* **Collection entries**
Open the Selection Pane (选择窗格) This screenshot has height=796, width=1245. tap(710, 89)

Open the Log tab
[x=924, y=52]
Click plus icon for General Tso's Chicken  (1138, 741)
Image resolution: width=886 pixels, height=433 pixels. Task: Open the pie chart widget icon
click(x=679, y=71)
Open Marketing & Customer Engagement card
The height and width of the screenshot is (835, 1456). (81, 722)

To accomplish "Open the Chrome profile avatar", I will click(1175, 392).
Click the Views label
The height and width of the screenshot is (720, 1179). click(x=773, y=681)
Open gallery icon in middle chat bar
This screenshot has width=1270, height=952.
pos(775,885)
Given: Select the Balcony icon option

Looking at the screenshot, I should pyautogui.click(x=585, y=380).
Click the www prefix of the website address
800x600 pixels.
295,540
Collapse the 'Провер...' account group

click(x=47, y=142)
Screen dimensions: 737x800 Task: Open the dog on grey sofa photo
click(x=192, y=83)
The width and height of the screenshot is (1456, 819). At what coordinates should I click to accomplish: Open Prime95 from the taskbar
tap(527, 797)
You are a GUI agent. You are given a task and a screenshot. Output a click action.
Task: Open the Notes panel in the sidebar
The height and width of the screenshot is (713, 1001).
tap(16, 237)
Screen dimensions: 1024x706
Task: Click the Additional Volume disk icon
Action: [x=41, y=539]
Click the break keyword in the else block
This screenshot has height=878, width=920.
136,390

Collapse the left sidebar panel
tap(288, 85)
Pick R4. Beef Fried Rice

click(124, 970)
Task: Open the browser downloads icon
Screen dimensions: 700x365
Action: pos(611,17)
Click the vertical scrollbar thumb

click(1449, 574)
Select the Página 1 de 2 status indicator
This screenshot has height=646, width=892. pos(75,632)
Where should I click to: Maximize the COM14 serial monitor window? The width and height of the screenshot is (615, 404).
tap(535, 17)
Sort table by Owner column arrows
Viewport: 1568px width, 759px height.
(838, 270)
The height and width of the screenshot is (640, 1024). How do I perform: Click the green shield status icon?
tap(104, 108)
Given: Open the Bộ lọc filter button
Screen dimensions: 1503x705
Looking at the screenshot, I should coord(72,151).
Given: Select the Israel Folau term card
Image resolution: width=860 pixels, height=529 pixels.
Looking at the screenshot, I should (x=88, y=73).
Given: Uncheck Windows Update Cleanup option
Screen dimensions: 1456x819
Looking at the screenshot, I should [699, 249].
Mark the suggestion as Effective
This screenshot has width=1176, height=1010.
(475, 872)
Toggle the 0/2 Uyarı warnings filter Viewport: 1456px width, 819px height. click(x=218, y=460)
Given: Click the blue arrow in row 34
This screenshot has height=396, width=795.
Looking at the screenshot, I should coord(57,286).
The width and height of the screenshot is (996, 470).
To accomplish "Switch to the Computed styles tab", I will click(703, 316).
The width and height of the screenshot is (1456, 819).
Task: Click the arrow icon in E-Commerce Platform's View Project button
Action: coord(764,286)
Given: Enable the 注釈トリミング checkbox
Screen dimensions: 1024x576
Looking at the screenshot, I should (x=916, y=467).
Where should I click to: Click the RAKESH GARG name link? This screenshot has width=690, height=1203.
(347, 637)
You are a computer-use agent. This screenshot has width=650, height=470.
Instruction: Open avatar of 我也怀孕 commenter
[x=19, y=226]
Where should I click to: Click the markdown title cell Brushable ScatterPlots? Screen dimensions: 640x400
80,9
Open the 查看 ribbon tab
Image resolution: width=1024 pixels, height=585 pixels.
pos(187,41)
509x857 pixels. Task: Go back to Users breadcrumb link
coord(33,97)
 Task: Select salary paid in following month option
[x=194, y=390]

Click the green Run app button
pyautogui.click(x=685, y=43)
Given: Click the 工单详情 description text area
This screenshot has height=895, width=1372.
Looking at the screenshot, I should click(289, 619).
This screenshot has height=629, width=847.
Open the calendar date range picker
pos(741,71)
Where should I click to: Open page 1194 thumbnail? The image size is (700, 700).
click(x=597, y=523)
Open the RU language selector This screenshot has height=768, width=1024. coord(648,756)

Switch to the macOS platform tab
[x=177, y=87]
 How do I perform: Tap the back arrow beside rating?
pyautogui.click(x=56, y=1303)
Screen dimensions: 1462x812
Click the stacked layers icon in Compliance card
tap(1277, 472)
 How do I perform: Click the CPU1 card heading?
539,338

* **Exercise directions**
Print all of the lines above verbatim, reproducing each one without any change.

* **Answer below**
Open the Selection Pane (选择窗格) This screenshot has height=796, width=1245. tap(710, 89)

Open the Log tab
[x=924, y=52]
Click plus icon for General Tso's Chicken  (1138, 741)
Image resolution: width=886 pixels, height=433 pixels. Task: Open the pie chart widget icon
click(x=679, y=71)
Open Marketing & Customer Engagement card
The height and width of the screenshot is (835, 1456). (81, 722)

To accomplish "Open the Chrome profile avatar", I will click(1175, 392).
Click the Views label
The height and width of the screenshot is (720, 1179). click(x=773, y=681)
Open gallery icon in middle chat bar
This screenshot has width=1270, height=952.
pos(775,885)
Given: Select the Balcony icon option

Looking at the screenshot, I should pyautogui.click(x=585, y=380).
Click the www prefix of the website address
800x600 pixels.
295,540
Collapse the 'Провер...' account group

click(x=47, y=142)
Screen dimensions: 737x800 Task: Open the dog on grey sofa photo
click(x=192, y=83)
The width and height of the screenshot is (1456, 819). At what coordinates should I click to accomplish: Open Prime95 from the taskbar
tap(527, 797)
You are a GUI agent. You are given a task and a screenshot. Output a click action.
Task: Open the Notes panel in the sidebar
The height and width of the screenshot is (713, 1001).
tap(16, 237)
Screen dimensions: 1024x706
Task: Click the Additional Volume disk icon
Action: [x=41, y=539]
Click the break keyword in the else block
This screenshot has height=878, width=920.
136,390

Collapse the left sidebar panel
tap(288, 85)
Pick R4. Beef Fried Rice

click(124, 970)
Task: Open the browser downloads icon
Screen dimensions: 700x365
Action: pos(611,17)
Click the vertical scrollbar thumb

click(1449, 574)
Select the Página 1 de 2 status indicator
This screenshot has height=646, width=892. pos(75,632)
Where should I click to: Maximize the COM14 serial monitor window? The width and height of the screenshot is (615, 404).
tap(535, 17)
Sort table by Owner column arrows
Viewport: 1568px width, 759px height.
(838, 270)
The height and width of the screenshot is (640, 1024). How do I perform: Click the green shield status icon?
tap(104, 108)
Given: Open the Bộ lọc filter button
Screen dimensions: 1503x705
Looking at the screenshot, I should coord(72,151).
Given: Select the Israel Folau term card
Image resolution: width=860 pixels, height=529 pixels.
Looking at the screenshot, I should (x=88, y=73).
Given: Uncheck Windows Update Cleanup option
Screen dimensions: 1456x819
Looking at the screenshot, I should [699, 249].
Mark the suggestion as Effective
This screenshot has width=1176, height=1010.
(475, 872)
Toggle the 0/2 Uyarı warnings filter Viewport: 1456px width, 819px height. click(x=218, y=460)
Given: Click the blue arrow in row 34
This screenshot has height=396, width=795.
Looking at the screenshot, I should coord(57,286).
The width and height of the screenshot is (996, 470).
To accomplish "Switch to the Computed styles tab", I will click(703, 316).
The width and height of the screenshot is (1456, 819).
Task: Click the arrow icon in E-Commerce Platform's View Project button
Action: coord(764,286)
Given: Enable the 注釈トリミング checkbox
Screen dimensions: 1024x576
Looking at the screenshot, I should (x=916, y=467).
Where should I click to: Click the RAKESH GARG name link? This screenshot has width=690, height=1203.
(347, 637)
You are a computer-use agent. This screenshot has width=650, height=470.
Instruction: Open avatar of 我也怀孕 commenter
[x=19, y=226]
Where should I click to: Click the markdown title cell Brushable ScatterPlots? Screen dimensions: 640x400
80,9
Open the 查看 ribbon tab
Image resolution: width=1024 pixels, height=585 pixels.
pos(187,41)
509x857 pixels. Task: Go back to Users breadcrumb link
coord(33,97)
 Task: Select salary paid in following month option
[x=194, y=390]

Click the green Run app button
pyautogui.click(x=685, y=43)
Given: Click the 工单详情 description text area
This screenshot has height=895, width=1372.
Looking at the screenshot, I should click(289, 619).
This screenshot has height=629, width=847.
Open the calendar date range picker
pos(741,71)
Where should I click to: Open page 1194 thumbnail? The image size is (700, 700).
click(x=597, y=523)
Open the RU language selector This screenshot has height=768, width=1024. coord(648,756)

Switch to the macOS platform tab
[x=177, y=87]
 How do I perform: Tap the back arrow beside rating?
pyautogui.click(x=56, y=1303)
Screen dimensions: 1462x812
Click the stacked layers icon in Compliance card
tap(1277, 472)
 How do I perform: Click the CPU1 card heading?
539,338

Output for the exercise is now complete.